Diz Cristo aos doutores da Lei: «Ai de vós, doutores da Lei, porque tirastes a chave da ciência» (Lc 11,52). O que é a chave da ciência, senão a graça do Espírito Santo que nos foi dada dada pela fé, que produz, por iluminação, o conhecimento pleno, e que abre o nosso espírito fechado e velado? […] E direi ainda: a porta é o Filho: «Eu sou a Porta», diz Ele (Jo 10,7). A chave da porta é o Espírito Santo: «Recebei o Espírito Santo. Àqueles a quem perdoardes os pecados, ser-lhes-ão perdoados; àqueles a quem os retiverdes, ser-lhes-ão retidos» (Jo 20,22-23). A casa é o Pai: «Na casa de meu Pai há muitas moradas» (Jo 14,2). Presta pois atenção ao sentido espiritual destas palavras. […] Se a porta não se abrir, ninguém entrará na casa do Pai, como diz Cristo: «Ninguém vem ao Pai senão por Mim» (Jo 14,6).
E foi também Ele que disse que o Espírito Santo é o primeiro a abrir-nos o espírito e a ensinar-nos aquilo que diz respeito ao Pai e ao Filho: «Quando vier o Consolador, que vos hei de enviar da parte do Pai, o Espírito da Verdade, que procede do Pai, Ele dará testemunho de Mim» (Jo 15,26).

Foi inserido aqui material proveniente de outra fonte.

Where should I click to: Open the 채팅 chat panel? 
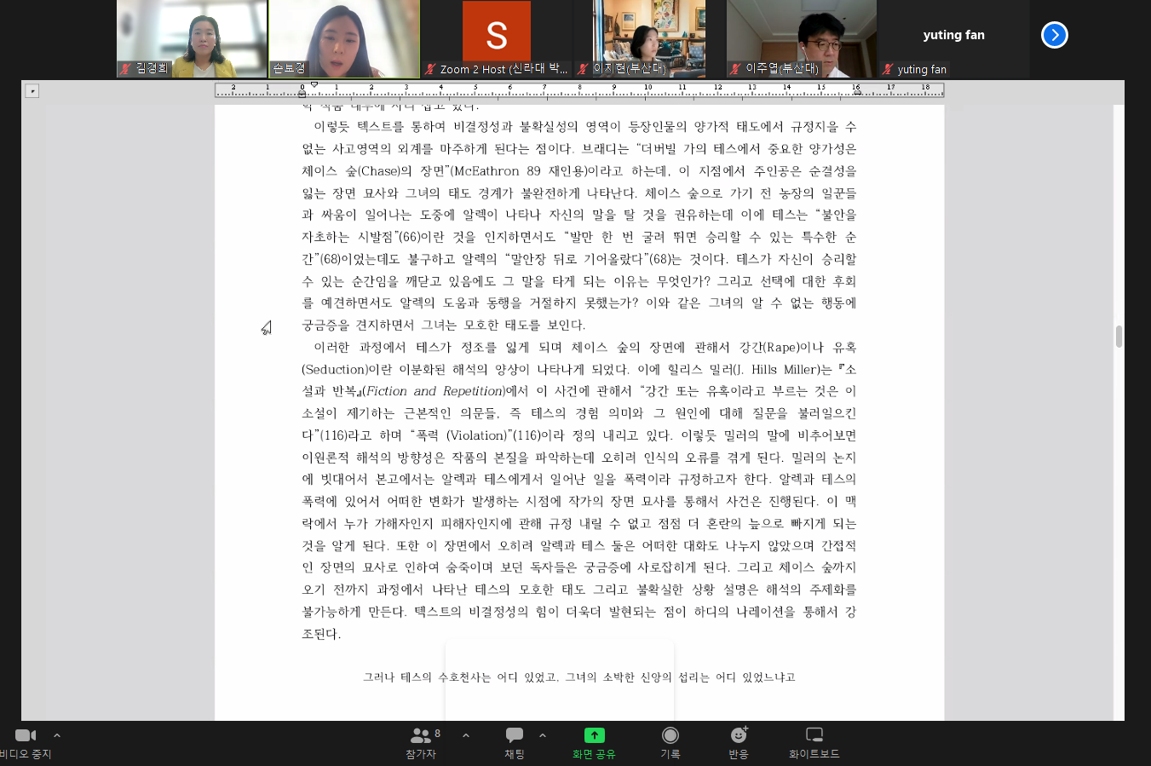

Como vês, pelo Espírito, ou antes, no Espírito, o Pai e o Filho dão-Se a conhecer inseparavelmente. […]
Com efeito, chamamos chave ao Espírito Santo, porque é principalmente por Ele e nele que temos o espírito clarificado e que, purificados, somos iluminados com a luz do conhecimento e batizados com o que vem do alto, regenerados e tornados filhos de Deus, como diz São Paulo: «É o próprio Espírito que intercede por nós com gemidos inefáveis» (Rom 8,26), e ainda: «Deus enviou aos nossos corações o Espírito que clama: “Abbá! Pai!”» (Gal 4,6). É Ele, pois, que nos aponta a porta, porta que é luz, e a porta ensina-nos que Aquele que habita na casa também é uma luz inacessível.